## Exercise instructions
Pull out each line of the data that includes the word "computer".

## Given entries
++++++++++++++++++++

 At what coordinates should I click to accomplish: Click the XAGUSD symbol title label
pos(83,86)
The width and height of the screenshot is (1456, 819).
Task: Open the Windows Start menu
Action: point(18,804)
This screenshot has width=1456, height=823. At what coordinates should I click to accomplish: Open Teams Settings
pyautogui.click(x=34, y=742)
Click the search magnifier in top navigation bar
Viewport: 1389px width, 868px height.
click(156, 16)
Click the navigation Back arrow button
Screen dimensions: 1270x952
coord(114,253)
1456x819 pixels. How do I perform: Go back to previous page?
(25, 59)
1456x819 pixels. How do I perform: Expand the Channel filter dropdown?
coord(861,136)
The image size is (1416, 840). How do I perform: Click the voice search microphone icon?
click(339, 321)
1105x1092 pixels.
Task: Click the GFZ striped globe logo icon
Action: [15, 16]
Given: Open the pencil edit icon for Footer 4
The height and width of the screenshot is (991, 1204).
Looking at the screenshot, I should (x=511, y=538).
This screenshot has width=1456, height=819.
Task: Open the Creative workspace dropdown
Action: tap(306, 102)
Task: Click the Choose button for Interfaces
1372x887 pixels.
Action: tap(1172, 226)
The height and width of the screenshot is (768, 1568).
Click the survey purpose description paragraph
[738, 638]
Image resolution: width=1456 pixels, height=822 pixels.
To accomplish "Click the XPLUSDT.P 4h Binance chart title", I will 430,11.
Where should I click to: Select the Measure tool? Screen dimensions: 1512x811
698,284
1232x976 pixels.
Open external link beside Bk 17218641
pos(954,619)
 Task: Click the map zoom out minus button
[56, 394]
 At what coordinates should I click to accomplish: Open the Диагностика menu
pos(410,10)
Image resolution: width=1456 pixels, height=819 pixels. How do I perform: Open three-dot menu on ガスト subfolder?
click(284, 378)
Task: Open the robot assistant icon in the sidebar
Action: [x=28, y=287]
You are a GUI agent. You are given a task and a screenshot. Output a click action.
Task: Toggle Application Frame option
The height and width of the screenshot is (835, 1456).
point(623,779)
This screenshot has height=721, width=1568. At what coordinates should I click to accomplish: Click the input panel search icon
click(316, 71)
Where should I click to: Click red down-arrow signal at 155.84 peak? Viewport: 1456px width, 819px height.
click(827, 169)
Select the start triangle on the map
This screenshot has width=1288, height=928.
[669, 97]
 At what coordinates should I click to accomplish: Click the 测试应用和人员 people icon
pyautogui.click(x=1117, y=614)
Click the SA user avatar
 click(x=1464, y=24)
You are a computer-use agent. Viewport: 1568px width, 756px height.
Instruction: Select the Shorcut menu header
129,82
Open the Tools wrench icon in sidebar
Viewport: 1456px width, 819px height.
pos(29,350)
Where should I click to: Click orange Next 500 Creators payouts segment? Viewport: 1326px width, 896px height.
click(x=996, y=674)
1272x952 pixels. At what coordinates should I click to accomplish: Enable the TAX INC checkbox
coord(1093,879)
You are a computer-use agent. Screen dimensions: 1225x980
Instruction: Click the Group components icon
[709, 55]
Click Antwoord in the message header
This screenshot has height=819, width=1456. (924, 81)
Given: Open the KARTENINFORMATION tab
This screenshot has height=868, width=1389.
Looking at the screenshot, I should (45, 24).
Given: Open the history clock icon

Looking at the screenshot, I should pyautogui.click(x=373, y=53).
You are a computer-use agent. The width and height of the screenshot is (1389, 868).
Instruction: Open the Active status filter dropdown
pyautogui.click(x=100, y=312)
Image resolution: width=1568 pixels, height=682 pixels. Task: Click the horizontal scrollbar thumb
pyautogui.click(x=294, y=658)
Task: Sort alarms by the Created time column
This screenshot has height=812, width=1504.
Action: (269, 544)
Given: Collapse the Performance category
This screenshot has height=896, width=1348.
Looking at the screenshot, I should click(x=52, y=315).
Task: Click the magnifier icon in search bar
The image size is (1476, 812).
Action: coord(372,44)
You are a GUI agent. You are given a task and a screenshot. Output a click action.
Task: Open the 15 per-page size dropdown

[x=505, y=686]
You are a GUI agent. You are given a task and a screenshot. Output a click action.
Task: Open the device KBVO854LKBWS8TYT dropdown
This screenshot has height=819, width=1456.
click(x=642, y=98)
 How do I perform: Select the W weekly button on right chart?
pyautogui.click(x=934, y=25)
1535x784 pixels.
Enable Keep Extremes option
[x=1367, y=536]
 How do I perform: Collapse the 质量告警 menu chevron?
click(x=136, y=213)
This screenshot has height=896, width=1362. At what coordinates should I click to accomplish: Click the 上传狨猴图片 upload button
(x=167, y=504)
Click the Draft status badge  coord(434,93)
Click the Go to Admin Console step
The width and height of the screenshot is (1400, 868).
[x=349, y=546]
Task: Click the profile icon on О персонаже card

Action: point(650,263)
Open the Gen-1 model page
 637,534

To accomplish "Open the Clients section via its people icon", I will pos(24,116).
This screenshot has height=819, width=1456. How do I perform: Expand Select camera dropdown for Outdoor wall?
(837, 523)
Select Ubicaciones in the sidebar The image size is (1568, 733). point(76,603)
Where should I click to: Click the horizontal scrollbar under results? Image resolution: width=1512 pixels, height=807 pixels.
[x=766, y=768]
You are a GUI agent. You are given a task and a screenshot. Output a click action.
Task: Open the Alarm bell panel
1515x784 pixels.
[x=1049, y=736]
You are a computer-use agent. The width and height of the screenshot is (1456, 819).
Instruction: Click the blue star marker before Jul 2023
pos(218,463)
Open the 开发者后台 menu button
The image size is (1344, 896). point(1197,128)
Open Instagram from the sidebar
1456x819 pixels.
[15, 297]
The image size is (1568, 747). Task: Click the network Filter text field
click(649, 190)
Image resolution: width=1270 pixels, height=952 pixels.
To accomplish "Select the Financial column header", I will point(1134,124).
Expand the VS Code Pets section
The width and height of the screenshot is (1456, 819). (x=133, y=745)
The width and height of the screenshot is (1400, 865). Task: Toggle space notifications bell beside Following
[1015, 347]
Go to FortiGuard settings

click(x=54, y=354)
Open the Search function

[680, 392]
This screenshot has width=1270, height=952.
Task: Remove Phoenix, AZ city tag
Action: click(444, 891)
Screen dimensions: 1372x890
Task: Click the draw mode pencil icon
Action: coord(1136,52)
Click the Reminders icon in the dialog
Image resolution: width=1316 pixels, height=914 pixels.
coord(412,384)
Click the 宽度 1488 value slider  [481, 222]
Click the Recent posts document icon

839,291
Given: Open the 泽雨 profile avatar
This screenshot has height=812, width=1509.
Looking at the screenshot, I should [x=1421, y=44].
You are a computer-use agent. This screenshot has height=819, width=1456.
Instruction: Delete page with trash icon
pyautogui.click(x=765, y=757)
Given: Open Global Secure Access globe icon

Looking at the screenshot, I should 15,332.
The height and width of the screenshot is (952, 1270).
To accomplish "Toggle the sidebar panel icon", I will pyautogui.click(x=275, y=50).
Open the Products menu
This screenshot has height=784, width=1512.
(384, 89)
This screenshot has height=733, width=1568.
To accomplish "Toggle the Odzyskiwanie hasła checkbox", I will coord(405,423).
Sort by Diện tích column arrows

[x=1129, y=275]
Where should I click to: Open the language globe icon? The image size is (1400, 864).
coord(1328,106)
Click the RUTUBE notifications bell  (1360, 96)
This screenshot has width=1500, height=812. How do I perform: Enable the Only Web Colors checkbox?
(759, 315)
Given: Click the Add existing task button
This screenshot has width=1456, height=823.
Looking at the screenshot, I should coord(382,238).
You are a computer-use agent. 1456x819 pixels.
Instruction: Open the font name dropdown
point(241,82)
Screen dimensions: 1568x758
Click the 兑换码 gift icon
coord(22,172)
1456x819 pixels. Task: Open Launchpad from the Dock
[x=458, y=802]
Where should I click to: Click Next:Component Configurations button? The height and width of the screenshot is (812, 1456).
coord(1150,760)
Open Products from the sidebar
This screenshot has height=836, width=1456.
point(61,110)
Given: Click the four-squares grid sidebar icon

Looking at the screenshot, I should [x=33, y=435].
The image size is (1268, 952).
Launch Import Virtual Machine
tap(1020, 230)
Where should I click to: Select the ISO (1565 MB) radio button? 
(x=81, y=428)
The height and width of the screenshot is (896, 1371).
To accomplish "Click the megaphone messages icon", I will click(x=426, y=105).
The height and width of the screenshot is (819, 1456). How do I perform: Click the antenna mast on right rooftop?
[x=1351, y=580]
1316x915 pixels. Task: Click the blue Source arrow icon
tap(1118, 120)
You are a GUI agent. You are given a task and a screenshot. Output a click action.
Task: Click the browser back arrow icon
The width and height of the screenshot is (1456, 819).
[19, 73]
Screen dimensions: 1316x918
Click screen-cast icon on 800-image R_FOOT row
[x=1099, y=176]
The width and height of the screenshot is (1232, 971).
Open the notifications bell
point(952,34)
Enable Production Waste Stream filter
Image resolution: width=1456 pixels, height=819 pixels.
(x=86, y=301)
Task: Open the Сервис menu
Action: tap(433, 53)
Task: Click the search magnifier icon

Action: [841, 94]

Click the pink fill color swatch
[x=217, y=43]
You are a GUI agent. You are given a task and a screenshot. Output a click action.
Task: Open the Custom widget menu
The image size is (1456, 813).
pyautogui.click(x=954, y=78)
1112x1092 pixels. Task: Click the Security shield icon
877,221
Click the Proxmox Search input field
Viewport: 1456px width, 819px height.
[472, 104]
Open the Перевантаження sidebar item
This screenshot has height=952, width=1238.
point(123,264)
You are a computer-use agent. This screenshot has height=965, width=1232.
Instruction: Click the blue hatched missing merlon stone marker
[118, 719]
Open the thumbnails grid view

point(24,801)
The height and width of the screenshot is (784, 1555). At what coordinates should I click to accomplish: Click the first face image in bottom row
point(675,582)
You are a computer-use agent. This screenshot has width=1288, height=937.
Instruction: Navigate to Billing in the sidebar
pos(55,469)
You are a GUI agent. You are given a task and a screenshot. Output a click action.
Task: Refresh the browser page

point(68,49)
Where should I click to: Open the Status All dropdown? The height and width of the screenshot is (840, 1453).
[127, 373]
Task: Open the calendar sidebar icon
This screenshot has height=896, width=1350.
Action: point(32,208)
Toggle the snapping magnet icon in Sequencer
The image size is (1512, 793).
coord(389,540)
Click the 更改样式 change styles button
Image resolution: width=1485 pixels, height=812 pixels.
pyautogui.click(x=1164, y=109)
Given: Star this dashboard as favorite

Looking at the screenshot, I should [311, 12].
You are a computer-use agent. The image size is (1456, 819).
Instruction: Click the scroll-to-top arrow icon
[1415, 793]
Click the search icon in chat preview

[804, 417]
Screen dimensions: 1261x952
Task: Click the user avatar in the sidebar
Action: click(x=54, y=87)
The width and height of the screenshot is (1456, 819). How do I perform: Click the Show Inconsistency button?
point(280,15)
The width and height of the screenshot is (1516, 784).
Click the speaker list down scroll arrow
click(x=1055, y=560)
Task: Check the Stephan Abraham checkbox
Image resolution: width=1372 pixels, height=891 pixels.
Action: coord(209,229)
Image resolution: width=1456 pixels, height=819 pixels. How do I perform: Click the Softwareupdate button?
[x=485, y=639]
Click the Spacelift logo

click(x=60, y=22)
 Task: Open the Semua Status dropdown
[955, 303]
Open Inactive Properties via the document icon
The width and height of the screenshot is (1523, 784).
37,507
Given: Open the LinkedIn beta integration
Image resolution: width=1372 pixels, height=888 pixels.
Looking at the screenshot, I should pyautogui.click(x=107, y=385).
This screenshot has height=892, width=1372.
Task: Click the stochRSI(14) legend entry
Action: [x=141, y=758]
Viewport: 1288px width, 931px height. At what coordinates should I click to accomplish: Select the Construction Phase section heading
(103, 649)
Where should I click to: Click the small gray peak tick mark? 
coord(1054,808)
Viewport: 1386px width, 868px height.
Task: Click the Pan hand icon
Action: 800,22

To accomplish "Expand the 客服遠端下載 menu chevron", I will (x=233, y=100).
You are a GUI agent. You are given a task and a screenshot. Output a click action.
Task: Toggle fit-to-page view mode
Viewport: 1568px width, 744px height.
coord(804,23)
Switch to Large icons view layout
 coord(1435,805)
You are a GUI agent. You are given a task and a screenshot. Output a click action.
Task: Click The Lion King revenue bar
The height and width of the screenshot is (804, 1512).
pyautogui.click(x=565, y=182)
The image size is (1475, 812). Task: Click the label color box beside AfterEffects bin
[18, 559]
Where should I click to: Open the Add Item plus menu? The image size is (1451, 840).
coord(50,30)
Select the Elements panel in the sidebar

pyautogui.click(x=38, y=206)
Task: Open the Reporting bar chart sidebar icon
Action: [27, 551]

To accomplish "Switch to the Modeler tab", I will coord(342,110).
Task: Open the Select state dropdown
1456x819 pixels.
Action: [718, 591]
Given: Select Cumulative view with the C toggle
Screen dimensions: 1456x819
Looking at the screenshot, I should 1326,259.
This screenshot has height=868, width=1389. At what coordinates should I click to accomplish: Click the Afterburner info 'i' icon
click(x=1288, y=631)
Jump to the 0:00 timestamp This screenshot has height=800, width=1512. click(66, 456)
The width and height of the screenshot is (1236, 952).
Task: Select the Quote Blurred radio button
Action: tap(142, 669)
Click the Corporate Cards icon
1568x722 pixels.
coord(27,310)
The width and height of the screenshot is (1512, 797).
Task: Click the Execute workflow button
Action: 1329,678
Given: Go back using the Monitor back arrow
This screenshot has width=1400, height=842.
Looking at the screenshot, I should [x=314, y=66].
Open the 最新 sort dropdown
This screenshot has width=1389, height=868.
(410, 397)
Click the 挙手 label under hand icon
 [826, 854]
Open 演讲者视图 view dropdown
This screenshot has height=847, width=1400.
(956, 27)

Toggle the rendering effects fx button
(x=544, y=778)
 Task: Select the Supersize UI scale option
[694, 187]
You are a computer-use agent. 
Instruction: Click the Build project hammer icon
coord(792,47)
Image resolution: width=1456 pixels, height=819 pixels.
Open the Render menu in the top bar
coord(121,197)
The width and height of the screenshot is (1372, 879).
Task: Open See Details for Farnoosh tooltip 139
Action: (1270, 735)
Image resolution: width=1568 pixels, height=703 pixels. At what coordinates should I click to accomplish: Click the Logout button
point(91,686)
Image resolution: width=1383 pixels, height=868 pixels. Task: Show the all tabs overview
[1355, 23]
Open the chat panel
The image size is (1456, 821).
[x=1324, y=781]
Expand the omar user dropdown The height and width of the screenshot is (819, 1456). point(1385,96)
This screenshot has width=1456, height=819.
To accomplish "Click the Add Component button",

++++++++++++++++++++

## Exercise output
You are a computer-use agent. Viewport: 1568px width, 756px height.
You are a computer-use agent. Screen dimensions: 1225x980
You are a computer-use agent. The width and height of the screenshot is (1389, 868).
You are a computer-use agent. The width and height of the screenshot is (1456, 819).
You are a computer-use agent. This screenshot has height=819, width=1456.
You are a computer-use agent. 1456x819 pixels.
You are a computer-use agent. This screenshot has height=965, width=1232.
You are a computer-use agent. This screenshot has width=1288, height=937.
You are a computer-use agent. The image size is (1456, 819).
You are a computer-use agent. 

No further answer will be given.